**** TEXT BLOCK
The state of packaging in Racket is not where it must be.
Before presenting the new proposal, I review what I see the problems are with what we have now. I think of these as "test cases" on the new package system. If these are not adequate, then the new package system is unlikely to be worth it.
First, they cannot come with a distribution: it is not possible for Racket developers to provide installers for a Racket instance that includes PLaneT packages. This affects core developers and educators in particular: This affects core developers by encouraging more and more functionality in the core. (For example, Redex was once separate, but was moved in for convenience.) This affects educators because it complicates their installation instructions and puts pressure to move textbook support into the core (c.f. PLAI, Picturing Programs, HTDP, DMDA, etc.)
Second, they are required in a very different way: ( xml) vs ( ( jay-mccarthy:1:1/xml)). A module that uses a PLaneT package is not insulated from the usage of PLaneT. This makes it hard to migrate things to and from PLaneT. It places distribution details throughout the code of a collection, rather than in a central location.
********
**** DATASET CONTENT
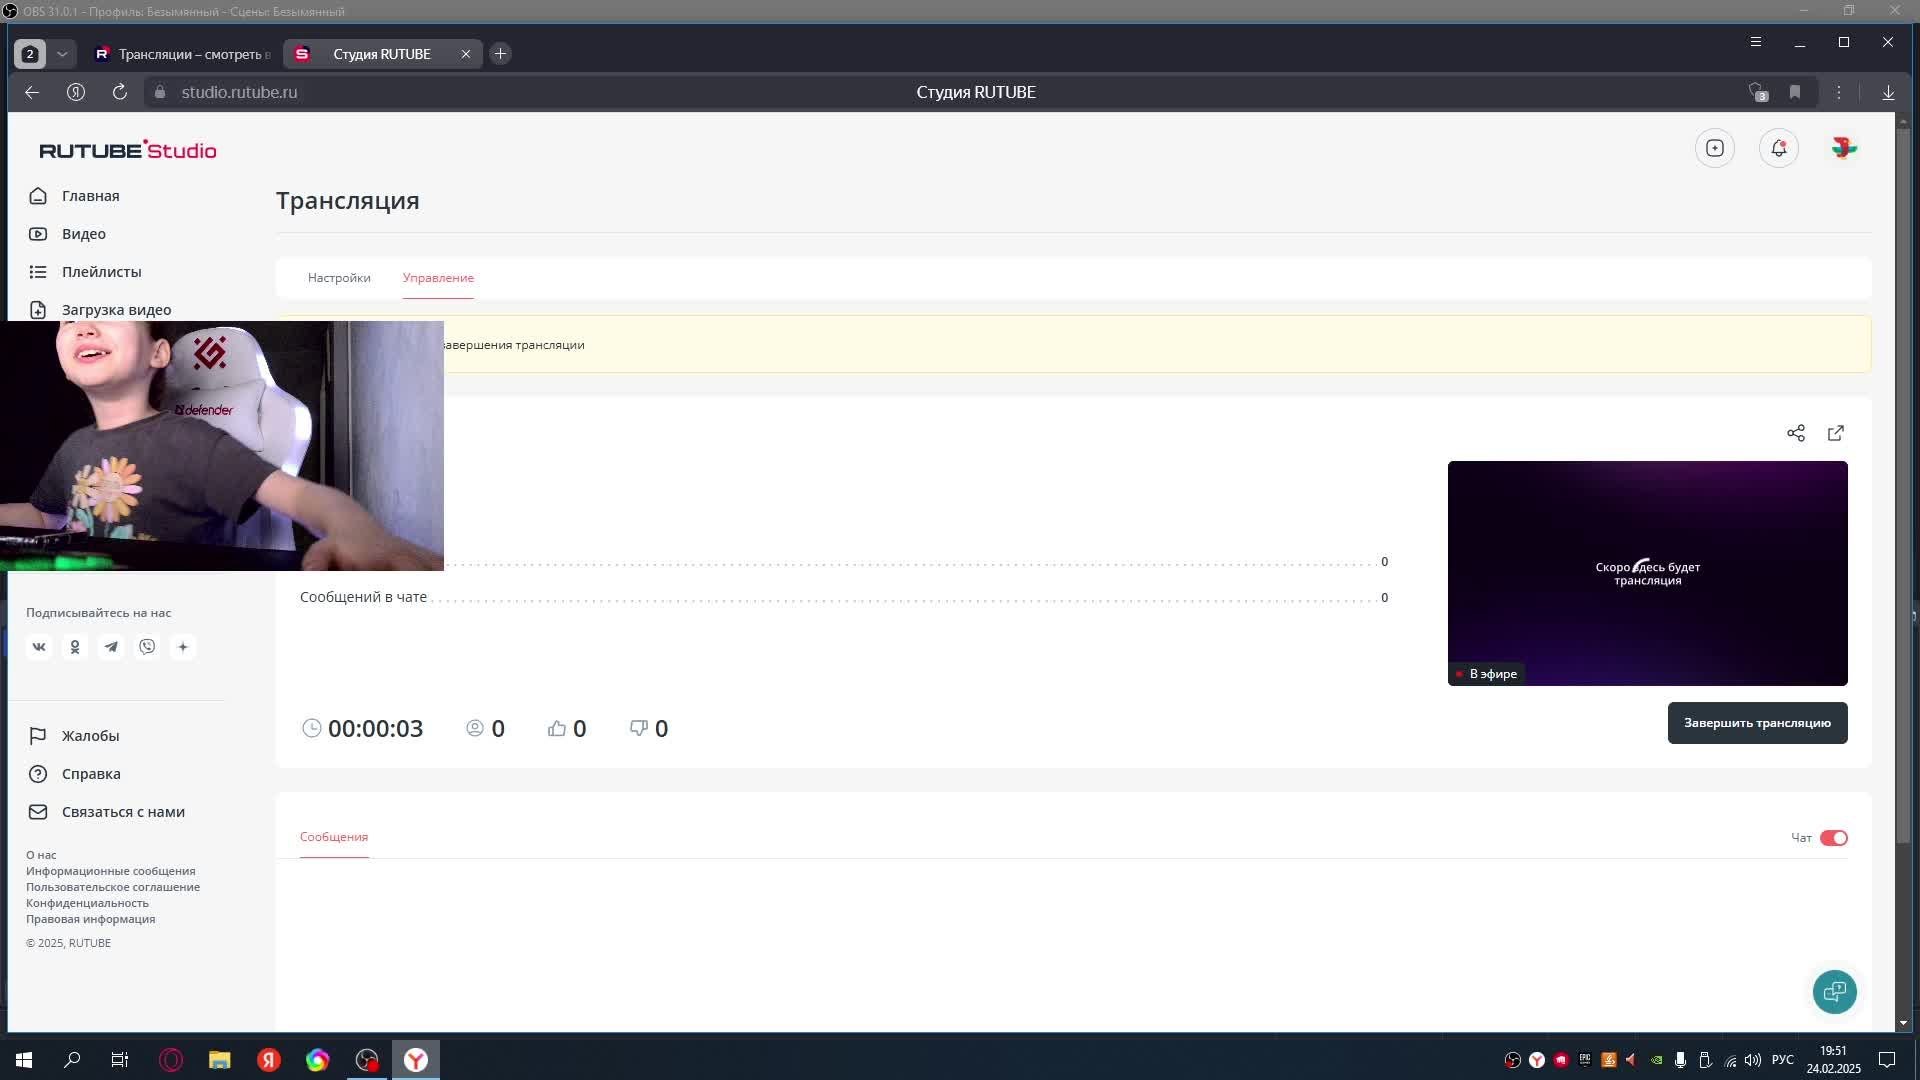Open the Telegram social link icon
Screen dimensions: 1920x1080
pos(111,647)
********
**PROBLEM A**
In the text on Racket packaging, translate this sentence into Spanish: "This makes it hard to migrate things to and from PLaneT."
**PROBLEM B**
Answer these questions using the text on Racket packaging:
(i) What does the writer think of the current problems as, in relation to the new package system?
(ii) Which project was once separate but was moved into the core for convenience?
(iii) Where does the current way of requiring PLaneT packages place distribution details, instead of a central location?
**PROBLEM C**
Carry on the text on Racket packaging from its last sentence.
The data has no connection to the text on Racket packaging.

**FINAL RESULT A**
Esto hace que sea difícil migrar cosas hacia y desde PLaneT.

**FINAL RESULT B**
(i) As "test cases" on the new package system.
(ii) Redex.
(iii) Throughout the code of a collection.

**FINAL RESULT C**
Third, their documentation is not searchable unless it is installable. Our online documentation system is not useful for exploring PLaneT libraries. Additionally, if PLaneT packages wish to cross-reference, that causes an installation, which discourages useful mentions of other packages.
Packages are hard to upgrade because of the linking rules and the internal linking.
The semantics of PLaneT linking is confusing to many users and emphasizes stability as the default
rather than the exception. (If a module requires a package without a version number, it gets the most recent major and minor at the time it is compiled. However, if the local cache contains any version, that version is assumed to be the right version without recourse to the server. If a major version is specified, then the same process happens, but restricted to that major version—
PLaneT uses internal linking (meaning that modules specify which PLaneT package at what version, as mentioned above) rather than external linking (where a module would specify that it needs "xml" and it would be part of a "project" that specifies that the "xml" module is provided by such and such a package.)
Although all PLaneT packages are de facto open source, it is very difficult to find the code that implements a PLaneT package on your system so you can improve or test it because of the deep and exotic directory structure. Supposing you did that, the PLaneT Web app does not provide a good way of communicating with the author of a package and tracking such things.
When someone installs a fresh Racket installation, there is no indication that PLaneT even exists from the installer or from inside of DrRacket, etc. Even if someone discovers the site, it is very difficult to figure out what packages are worth investigating to see what they do and/or gaining trust in them. The amount of duplication on the Web page and the shallow hierarchy make it even more difficult to even discover what options are available.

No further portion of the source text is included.